Once upon a time, a film that received this kind of treatment would become a “lost” movie, and you’d be lucky to catch it on late-night TV years later, if at all. Now thanks to DVD and other home video, neglected movies don’t die; they just come back to haunt you.
Unfortunately, 20th Century Fox’s initial DVD release of IDIOCRACY (ASIN: B0007VHOG) is a bit of a disappointment. Sure, it’s nice to have the film preserved in a format that lets you show it to your friends who have never even heard of it. But there is little in the way of bonus materail to make the disc truly special.
The Special Features consist of five deleted scenes, none of them significant. The first consist of a bit more footage from the baby-making montage near the film’s beginning (which depicts stupid people out-breeding intelligent people, leading to the dumbing down of the world’s I.Q.). The next two are depict the Joe’s girlfriend (who is not seen in the final cut) as she gives up waiting on him after he disappears for a year as part of the army hibernation experiment. The fourth features Maya Rudolph who has trouble finding the “Museum of Art” in the future (run the last two words together and you’ll get the joke). And the last scene is actually a longer version of a sequence in the film, with Joe looking out a White House window.
None of the footage significantly impacts the film, nor do the missing scenes suggest any major re-editing of the film (which I had expected, based on the long delay between the film’s shoot and its theatrical release, not to mention the multiple editors in listed in the credits).
Unfortunately, there are no other bonus features, in particular no behind-the-scenes featurettes that explain Fox’s handling of the theatrical release, dumping the film with no promotional effort whatsoever.
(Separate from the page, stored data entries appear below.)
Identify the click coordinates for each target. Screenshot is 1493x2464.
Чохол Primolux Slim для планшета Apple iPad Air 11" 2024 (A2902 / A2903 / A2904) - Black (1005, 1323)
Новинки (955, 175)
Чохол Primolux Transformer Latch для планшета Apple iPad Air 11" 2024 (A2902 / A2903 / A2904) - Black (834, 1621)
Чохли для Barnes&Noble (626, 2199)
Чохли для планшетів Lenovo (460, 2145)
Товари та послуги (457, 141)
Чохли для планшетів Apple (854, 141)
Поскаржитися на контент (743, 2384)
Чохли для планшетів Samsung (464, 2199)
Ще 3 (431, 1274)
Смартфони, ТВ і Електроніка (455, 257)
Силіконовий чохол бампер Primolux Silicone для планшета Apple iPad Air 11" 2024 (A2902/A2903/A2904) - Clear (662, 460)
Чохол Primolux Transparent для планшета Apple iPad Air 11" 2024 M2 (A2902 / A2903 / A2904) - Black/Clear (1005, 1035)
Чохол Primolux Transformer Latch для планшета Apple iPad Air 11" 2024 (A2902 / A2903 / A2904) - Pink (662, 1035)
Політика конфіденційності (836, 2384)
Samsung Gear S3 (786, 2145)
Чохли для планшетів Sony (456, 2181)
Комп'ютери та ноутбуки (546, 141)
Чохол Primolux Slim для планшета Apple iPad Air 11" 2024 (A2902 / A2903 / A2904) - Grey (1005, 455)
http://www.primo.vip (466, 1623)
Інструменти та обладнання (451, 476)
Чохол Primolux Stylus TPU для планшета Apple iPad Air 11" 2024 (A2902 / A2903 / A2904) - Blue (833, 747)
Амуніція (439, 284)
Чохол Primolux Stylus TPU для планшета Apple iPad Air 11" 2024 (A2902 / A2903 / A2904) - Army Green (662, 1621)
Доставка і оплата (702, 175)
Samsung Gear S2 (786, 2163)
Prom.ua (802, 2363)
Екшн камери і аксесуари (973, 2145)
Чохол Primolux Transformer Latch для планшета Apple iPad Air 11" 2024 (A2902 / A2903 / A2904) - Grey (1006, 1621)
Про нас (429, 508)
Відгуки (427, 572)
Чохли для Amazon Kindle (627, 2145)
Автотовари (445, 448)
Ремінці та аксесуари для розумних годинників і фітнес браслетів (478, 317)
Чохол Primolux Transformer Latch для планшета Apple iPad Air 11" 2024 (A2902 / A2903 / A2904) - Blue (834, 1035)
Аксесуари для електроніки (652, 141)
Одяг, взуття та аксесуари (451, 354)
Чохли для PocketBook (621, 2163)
I guess I didn’t expect Fox and Judge to air their dirty laundry in public, but neglecting this aspect of the film’s history is like trying to ignore the proverbial elephant in the room.
Hopefully, in a few years time, everyone involved will be objective enough to sit down and tell the true behind-the-scenes story of what went wrong with the release of this film – a high-concept comedy that might not have been destined to be a blockbuster but which surely could have found some kind of cult audience of given half a chance.